In line with international changes in gender awareness and a greater understanding of the particular threats faced by women and girls within armed conflicts and humanitarian crises, United Nations Security Council resolution 1325 (UN 1325) was passed in 2000.[83] While promoting gender equality and addressing women’s security within conflict, UN 1325 accepts that men, women, boys and girls experience security threats differently.[84] It calls for the application of a gendered-perspective to all present and future international security challenges, recognising that gender inequality contributes to instability, and is relevant to every crisis.[85] UN 1325 urged member states to increase representation of women throughout the prevention, management and resolution of conflict, including an increased proportion of female UN peacekeepers and police.[86] Despite the achievements in some areas of UN 1325,[87] by 2013 fewer than four percent of UN peacekeepers globally were women, with that figure further broken down to some two percent of UN military personnel and fewer than ten percent of UN police.[88] With the NZ Army’s smaller proportion of women than the wider NZDF[89] combined with the lower proportion of women deployed,[90] the NZ Army finds itself further away from the ideals espoused within UN 1325 than either of the remaining services within NZDF. One key challenge to achieving greater success in line with UN 1325 is that the vast majority of UN peacekeeping missions require a heavy dependence on combat trades, and while New Zealand opened all combat roles to women in 2000[91] [92] little progress has been made in attracting women to these trades.[93] Until these trades are seen as viable options for women entering the NZDF it is unlikely that these figures will increase significantly.

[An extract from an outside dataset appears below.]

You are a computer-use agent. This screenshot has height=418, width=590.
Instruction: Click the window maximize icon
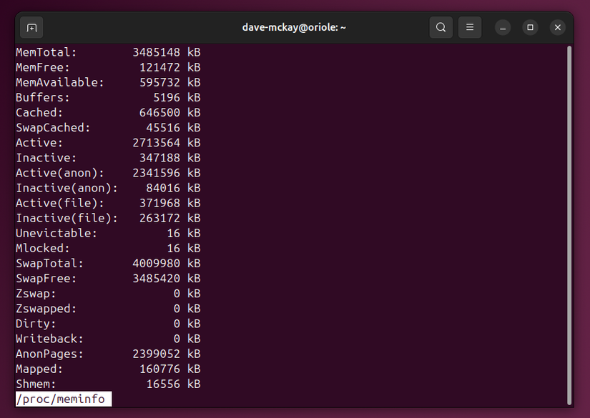(529, 27)
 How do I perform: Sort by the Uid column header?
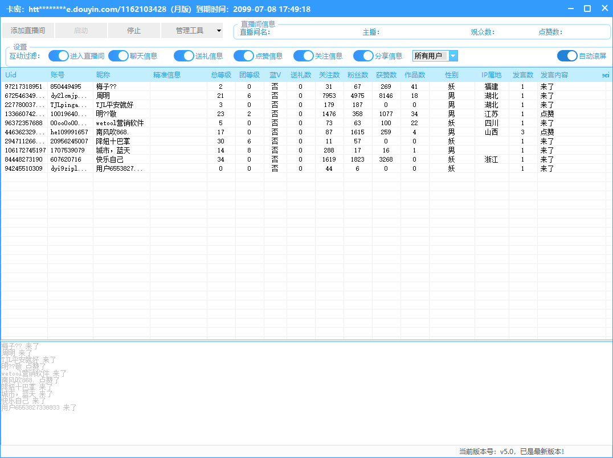tap(11, 75)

It has been assumed that gender-balancing, increasing the numbers of women within an organisation is easier to implement than gender-perspective strategies, and that gender-balancing will ultimately achieve the latter.[94] This strategy would argue that simply increasing the numbers of women within the NZ Army, in deployed, garrison and senior roles, could bring about a change in organisational culture that would adapt to a more gendered perspective, automatically reducing organisational gender-bias. Sadly, many western militaries that have been successful in increasing the proportion of women serving have still struggled to implement a gender perspective.[95] To achieve a military organisation that embraces the strength that gender and wider diversity can provide, not only must minority group numbers be increased, but organisational and cultural biases must be reduced, limiting gender discrimination and prejudice, and increasing the value diversity has in achieving organisational goals.[96] The flexibility and adaptability inherent within learning organisations would allow the NZ Army to develop its culture from that of a traditional masculine military to an armed force that was more representative of its civil society, better able to meet the changing conflict environment as well as delivering a force that better evidenced the spirit and expectations of UN 1325.

Conclusion

The culture within any organisation shapes not only the way individuals within that organisation perform and operate with each other and within their professional roles, but how the organisation itself sits within the wider civil society. The adaptability of any organisational culture directly impacts on its ability to keep pace with changing environments, and therefore affects the overall success of any organisation. The NZ Army as part of the NZDF is not immune to these influences, and has a culture heavily influenced by traditional military norms, leading to a conservative, male-dominated culture that can be very resistant to change. Within the changing operating environment of the twenty-first century and evolving social norms and expectations in the wider New Zealand and international communities, this can result in the NZ Army becoming less operationally effective as its rigid culture finds itself out of alignment with the changing societies around it. Actively adopting the characteristics of a learning organisation that both allows and supports errors within clearly defined boundaries, and the challenging of extant organisational norms and behaviour within NZ Army’s culture would enable a better adaptation to changing gender-based and wider diversity expectations across civil society, including within the UN community. A military culture that was more flexible and able to adapt to societal changes faster would directly and positively affect the NZ Army’s ability, as part of the NZDF, to be operationally successful in the ever changing and increasingly diverse operational environments that it has and will continue to find itself in.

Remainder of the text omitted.